- LISTED ENTRIES
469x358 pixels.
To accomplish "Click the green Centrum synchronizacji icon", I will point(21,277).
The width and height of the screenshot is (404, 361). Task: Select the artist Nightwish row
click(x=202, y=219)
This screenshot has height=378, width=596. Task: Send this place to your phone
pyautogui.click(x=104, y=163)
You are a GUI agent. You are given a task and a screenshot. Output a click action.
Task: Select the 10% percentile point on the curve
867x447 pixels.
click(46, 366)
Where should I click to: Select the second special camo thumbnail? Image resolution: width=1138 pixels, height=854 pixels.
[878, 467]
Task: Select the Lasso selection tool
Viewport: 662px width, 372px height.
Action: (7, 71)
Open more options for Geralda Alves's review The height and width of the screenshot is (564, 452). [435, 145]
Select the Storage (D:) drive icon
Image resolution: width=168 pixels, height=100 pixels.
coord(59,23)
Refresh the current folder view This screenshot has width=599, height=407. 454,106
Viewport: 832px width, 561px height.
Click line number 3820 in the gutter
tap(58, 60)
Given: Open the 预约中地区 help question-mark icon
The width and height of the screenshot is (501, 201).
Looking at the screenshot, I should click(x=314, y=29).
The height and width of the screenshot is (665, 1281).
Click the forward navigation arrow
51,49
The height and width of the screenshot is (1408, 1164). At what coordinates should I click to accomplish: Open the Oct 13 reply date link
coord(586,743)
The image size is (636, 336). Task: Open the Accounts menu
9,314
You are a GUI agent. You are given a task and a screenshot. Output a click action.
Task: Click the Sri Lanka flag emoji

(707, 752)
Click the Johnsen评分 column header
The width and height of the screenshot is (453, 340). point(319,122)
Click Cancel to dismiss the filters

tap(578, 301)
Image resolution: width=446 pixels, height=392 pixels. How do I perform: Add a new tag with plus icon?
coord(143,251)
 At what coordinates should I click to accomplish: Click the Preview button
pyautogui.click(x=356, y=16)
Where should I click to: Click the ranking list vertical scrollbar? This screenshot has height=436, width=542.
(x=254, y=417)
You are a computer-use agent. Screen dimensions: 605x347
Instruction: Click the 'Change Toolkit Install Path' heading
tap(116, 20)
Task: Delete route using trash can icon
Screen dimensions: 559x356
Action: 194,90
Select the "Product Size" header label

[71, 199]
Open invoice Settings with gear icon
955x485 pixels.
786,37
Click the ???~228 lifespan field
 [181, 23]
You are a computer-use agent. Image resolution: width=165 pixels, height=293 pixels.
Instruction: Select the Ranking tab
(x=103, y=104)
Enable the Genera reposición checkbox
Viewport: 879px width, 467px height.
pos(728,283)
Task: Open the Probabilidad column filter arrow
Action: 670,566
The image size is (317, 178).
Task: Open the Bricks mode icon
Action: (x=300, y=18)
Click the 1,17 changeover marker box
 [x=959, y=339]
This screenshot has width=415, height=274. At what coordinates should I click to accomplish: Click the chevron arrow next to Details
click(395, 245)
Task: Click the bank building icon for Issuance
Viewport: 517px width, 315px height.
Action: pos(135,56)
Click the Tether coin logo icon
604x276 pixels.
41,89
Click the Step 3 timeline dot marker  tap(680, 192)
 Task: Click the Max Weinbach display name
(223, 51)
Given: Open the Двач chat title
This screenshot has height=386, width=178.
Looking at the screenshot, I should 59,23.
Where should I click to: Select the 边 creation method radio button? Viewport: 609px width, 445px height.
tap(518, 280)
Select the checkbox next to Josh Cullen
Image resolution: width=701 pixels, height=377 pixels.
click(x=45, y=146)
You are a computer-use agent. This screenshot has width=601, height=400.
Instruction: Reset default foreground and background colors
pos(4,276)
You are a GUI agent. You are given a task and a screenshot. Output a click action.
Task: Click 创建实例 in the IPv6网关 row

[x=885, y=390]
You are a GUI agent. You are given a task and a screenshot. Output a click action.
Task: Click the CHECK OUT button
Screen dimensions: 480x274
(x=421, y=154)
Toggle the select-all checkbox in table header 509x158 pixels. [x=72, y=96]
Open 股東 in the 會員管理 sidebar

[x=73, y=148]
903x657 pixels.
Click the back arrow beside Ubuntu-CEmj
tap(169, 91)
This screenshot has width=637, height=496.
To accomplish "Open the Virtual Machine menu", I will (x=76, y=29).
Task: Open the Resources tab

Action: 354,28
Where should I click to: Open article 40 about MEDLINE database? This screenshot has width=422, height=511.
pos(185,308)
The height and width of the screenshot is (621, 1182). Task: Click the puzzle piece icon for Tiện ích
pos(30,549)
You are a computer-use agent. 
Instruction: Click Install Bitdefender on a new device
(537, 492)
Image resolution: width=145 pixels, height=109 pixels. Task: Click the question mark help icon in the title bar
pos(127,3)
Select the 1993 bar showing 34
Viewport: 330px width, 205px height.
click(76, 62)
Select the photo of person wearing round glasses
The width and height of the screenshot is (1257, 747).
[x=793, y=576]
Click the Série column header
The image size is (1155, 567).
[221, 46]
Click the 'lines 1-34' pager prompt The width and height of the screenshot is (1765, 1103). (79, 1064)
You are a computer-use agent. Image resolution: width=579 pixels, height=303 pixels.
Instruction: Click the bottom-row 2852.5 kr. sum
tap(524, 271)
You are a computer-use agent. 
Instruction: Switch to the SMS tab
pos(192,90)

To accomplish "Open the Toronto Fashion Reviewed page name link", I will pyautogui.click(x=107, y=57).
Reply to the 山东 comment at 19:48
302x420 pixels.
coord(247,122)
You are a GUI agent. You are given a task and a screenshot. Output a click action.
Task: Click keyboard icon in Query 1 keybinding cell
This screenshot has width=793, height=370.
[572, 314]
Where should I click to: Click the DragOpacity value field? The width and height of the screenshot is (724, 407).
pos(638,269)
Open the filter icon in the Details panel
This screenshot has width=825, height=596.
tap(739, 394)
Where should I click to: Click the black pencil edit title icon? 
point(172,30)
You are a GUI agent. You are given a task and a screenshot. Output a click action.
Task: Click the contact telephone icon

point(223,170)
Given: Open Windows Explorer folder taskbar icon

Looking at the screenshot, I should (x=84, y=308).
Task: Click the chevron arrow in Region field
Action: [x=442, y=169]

- EXERCISE DIRECTIONS
Search the entries for the word "will" and copy every line that has it.

- ANSWER SECTION
To accomplish "Click the green Centrum synchronizacji icon", I will point(21,277).
To accomplish "Open the Virtual Machine menu", I will (x=76, y=29).
To accomplish "Open the Toronto Fashion Reviewed page name link", I will pyautogui.click(x=107, y=57).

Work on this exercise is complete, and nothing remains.